• _EXTRACT PROVIDED_:
■ ■ ■ ■ ■

The conference covered developments in the fields of VR, AR and the “metaverse,” with an emphasis on the human factor, and included several lectures and demonstrations. It opened with a unique demo by Australian philosopher David Chalmers, VR researchers Mel Slater from Barcelona and Prof. Doron Friedman, head of the Advanced Reality Lab at Reichman University’s School of Communications – and Albert Einstein; they all met in a virtual world to discuss Chalmers’s new book, Reality +, which addresses philosophical questions arising from virtual worlds. Among other things, Chalmers maintains that there is no fundamental difference between “reality” and “virtual reality,” and that even if people spend most of their time in virtual reality in the future, they can still have meaningful lives.

To watch part of the demo click here >>

One of the aims of the conference was to bridge between academia and industry. Some of the topics discussed were: How virtual reality can help basic science in brain research and psychology, what brain research and psychology can teach us about the development of virtual and augmented reality, and applications in the fields of mental health, training, and teaching. In addition, a panel was held on the expected dangers of the transition from social networks to the metaverse.

“The field of XR – virtual reality, augmented reality and telepresence technologies – is currently undergoing rapid development,” said Prof. Doron Friedman. “There are many complex problems to solve, so it could take a good few years, but I am willing to bet that in 20 years we will look back and try to understand how our world turned completely upside down. The potential for change is even greater than that of smartphones.”

■ ■ ■ ■ ■

• _PROBLEM SET_:
[a] Translate this sentence from the conference report into Spanish: "One of the aims of the conference was to bridge between academia and industry."
[b] According to the conference report, who met in a virtual world in the opening demo? Name every one.

• _STUDY MATERIAL_:
■ ■ ■ ■ ■

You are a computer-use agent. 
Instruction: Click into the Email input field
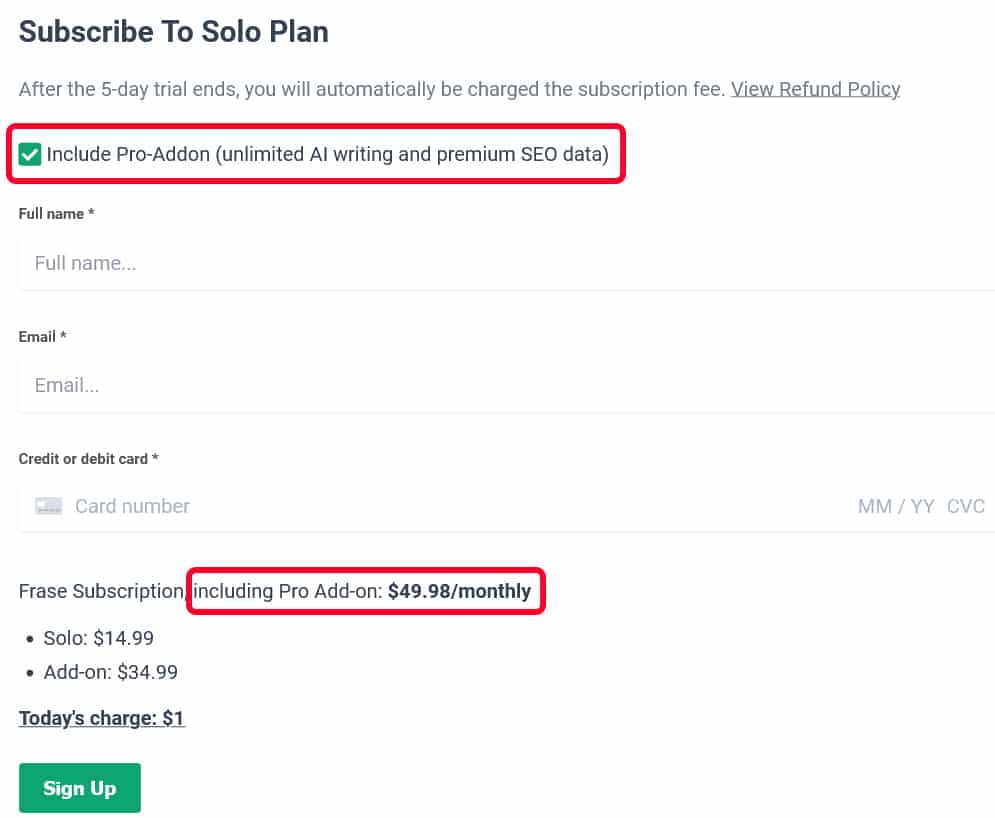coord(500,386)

■ ■ ■ ■ ■

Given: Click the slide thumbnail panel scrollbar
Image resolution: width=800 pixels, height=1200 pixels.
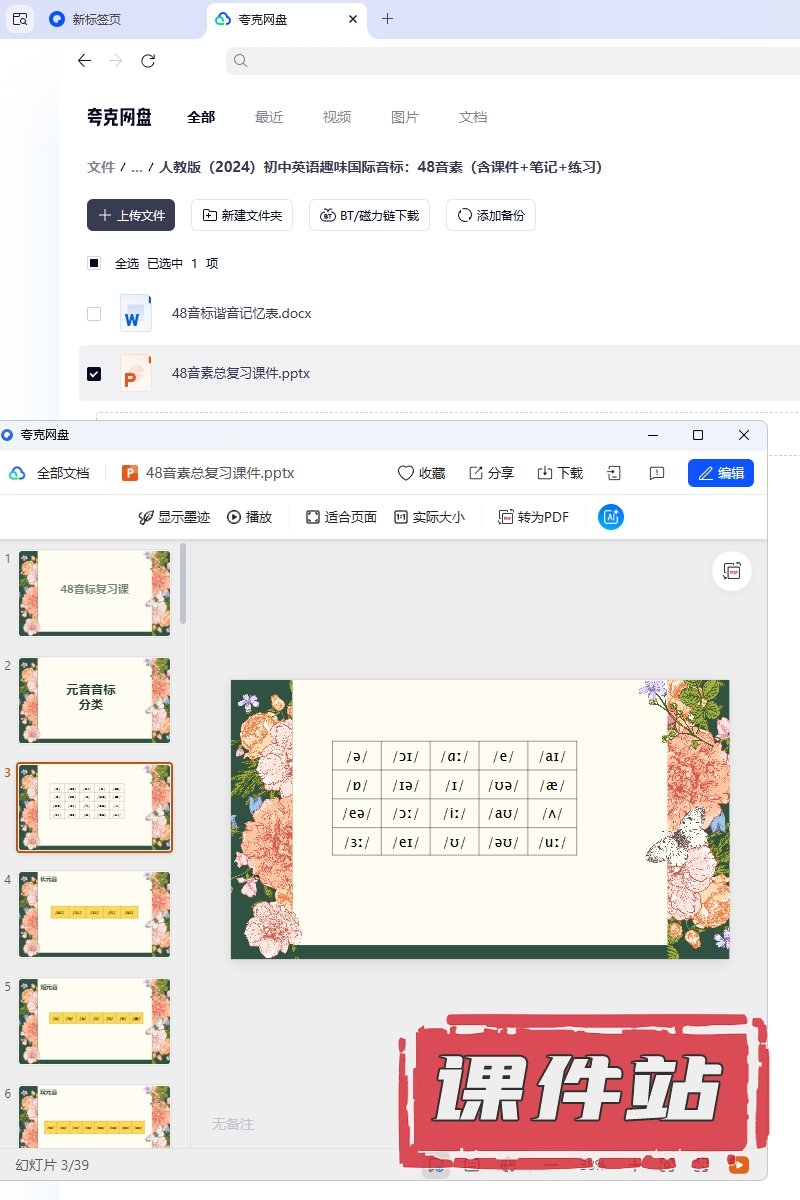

■ ■ ■ ■ ■

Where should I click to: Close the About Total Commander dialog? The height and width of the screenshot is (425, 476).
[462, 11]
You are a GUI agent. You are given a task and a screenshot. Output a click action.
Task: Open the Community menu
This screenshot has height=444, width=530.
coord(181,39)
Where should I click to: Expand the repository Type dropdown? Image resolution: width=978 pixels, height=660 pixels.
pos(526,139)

■ ■ ■ ■ ■

• _ANSWERS_:
[a] Uno de los objetivos de la conferencia era tender un puente entre el mundo académico y la industria.

[b] David Chalmers, Mel Slater, Prof. Doron Friedman, Albert Einstein